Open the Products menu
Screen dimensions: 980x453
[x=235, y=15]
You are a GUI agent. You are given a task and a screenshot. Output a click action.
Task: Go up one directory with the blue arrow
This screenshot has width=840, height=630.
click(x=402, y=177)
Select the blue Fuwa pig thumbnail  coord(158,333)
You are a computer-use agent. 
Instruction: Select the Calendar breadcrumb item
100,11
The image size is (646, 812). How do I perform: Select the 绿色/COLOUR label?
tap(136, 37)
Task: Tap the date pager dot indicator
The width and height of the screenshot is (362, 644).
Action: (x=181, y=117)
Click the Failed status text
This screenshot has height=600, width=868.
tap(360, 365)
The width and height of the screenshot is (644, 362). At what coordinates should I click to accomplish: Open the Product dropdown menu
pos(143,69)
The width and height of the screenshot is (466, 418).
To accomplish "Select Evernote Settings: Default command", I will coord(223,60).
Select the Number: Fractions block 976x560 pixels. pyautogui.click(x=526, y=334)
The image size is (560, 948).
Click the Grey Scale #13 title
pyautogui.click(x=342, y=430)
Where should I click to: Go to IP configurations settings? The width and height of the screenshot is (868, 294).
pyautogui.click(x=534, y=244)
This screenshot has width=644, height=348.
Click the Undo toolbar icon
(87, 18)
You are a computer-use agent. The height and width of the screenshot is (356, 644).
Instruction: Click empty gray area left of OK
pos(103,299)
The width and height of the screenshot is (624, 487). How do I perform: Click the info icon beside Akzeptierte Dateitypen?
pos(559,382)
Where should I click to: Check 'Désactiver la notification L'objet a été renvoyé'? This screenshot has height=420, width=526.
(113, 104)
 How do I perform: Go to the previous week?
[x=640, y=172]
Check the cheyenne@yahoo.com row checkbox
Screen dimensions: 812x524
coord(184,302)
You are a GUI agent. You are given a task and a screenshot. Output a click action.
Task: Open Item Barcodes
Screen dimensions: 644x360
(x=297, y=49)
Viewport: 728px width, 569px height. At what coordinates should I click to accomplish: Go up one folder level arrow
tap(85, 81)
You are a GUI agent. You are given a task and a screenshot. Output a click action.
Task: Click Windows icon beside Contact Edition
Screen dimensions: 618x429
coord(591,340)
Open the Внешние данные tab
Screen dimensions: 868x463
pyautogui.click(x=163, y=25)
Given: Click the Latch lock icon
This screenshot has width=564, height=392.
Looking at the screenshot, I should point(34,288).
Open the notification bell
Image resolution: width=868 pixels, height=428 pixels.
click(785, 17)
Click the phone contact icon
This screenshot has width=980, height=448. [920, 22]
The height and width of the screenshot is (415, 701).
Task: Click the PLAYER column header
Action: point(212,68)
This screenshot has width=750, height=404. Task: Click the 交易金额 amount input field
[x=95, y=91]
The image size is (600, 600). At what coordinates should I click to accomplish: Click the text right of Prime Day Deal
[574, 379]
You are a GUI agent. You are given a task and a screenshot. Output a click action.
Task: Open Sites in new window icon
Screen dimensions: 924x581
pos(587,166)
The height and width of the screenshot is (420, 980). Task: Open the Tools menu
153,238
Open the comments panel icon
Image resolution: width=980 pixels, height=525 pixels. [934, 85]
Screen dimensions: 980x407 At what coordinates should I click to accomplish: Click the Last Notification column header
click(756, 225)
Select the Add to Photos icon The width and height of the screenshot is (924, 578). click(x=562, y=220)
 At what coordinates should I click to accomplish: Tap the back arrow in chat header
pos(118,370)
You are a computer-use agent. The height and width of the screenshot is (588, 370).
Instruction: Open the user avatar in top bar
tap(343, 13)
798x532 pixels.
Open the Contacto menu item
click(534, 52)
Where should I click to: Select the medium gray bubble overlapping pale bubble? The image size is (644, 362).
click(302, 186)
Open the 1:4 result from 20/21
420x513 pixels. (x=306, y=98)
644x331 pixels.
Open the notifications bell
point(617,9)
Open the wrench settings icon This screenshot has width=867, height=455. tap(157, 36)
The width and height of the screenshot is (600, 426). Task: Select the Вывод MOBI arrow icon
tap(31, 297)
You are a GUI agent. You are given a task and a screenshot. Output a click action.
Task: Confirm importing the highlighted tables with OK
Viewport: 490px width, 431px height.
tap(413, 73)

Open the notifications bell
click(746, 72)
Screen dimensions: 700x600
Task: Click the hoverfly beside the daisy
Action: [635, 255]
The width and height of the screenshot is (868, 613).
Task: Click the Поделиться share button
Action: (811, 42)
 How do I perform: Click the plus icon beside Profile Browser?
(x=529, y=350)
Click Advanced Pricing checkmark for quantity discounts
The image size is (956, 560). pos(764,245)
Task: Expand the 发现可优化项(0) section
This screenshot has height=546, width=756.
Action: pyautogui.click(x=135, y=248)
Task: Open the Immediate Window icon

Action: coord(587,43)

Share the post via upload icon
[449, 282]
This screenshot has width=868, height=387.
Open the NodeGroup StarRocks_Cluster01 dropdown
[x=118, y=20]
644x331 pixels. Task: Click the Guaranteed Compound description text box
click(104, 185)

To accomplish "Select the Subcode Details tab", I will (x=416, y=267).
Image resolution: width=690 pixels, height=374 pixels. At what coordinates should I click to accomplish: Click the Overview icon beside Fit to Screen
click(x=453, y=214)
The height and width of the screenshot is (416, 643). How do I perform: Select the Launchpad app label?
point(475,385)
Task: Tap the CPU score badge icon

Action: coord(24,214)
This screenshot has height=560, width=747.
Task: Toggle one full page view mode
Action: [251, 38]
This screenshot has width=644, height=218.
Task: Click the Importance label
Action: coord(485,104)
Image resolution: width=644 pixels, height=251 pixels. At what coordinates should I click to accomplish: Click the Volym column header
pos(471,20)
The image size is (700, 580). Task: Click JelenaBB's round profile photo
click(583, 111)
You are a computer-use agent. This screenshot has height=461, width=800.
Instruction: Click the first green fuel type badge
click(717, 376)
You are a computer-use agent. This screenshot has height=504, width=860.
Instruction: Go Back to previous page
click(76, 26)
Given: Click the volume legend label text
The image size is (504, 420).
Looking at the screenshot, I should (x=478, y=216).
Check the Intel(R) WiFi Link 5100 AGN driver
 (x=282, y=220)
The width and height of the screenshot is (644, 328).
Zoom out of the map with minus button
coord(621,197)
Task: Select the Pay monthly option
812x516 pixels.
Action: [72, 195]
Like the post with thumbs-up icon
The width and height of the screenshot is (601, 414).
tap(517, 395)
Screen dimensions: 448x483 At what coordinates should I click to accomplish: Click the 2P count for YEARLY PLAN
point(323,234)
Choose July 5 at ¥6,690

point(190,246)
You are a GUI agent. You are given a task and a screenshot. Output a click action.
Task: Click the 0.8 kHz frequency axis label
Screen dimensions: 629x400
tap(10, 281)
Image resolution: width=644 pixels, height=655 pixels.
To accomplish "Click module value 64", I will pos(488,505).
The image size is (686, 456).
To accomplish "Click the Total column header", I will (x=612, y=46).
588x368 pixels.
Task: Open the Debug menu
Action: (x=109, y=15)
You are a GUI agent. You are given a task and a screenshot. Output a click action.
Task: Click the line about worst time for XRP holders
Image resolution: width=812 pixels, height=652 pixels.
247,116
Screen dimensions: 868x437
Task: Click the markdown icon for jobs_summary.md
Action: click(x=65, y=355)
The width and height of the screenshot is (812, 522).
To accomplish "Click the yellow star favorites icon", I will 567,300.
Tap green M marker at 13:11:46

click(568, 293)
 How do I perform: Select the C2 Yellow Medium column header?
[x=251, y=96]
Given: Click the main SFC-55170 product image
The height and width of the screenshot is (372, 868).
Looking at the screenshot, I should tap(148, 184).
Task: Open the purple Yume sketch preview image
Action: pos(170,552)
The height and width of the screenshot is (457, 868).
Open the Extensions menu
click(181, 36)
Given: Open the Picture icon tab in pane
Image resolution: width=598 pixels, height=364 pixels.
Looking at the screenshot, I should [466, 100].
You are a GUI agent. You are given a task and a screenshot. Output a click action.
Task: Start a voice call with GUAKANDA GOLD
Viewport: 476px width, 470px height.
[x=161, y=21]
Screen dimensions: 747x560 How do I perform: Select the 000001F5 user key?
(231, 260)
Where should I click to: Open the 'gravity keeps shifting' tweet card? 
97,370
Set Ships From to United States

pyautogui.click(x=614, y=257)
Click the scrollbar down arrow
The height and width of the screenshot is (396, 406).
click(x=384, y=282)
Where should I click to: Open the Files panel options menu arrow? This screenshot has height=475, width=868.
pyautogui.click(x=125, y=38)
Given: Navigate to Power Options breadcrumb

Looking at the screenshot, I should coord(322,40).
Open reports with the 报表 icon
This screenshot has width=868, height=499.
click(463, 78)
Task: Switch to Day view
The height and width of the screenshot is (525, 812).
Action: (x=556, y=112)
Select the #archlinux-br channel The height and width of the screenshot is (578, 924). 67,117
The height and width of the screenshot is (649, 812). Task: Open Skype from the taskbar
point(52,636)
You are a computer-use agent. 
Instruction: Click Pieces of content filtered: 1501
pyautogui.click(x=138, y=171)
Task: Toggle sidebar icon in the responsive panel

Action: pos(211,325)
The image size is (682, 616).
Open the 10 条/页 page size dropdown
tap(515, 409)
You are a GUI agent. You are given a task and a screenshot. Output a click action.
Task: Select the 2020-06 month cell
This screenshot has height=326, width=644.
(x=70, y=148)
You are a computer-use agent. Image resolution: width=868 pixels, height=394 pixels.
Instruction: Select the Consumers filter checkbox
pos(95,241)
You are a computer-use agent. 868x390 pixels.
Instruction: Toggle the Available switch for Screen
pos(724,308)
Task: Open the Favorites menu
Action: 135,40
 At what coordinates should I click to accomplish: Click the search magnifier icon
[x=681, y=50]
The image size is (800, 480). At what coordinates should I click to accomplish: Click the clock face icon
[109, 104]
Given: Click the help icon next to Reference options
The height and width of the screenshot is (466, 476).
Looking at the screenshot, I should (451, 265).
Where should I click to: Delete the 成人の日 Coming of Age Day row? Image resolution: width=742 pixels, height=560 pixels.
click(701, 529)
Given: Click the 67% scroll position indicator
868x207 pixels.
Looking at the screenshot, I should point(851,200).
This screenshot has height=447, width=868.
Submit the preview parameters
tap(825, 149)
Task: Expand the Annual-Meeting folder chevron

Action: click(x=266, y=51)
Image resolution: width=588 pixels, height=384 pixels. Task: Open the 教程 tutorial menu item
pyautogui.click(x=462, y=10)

▶ Problem requirements
In the listing above, find each line with the word "blue" and return it.

▶ Response to the task
Task: Go up one directory with the blue arrow
Select the blue Fuwa pig thumbnail  coord(158,333)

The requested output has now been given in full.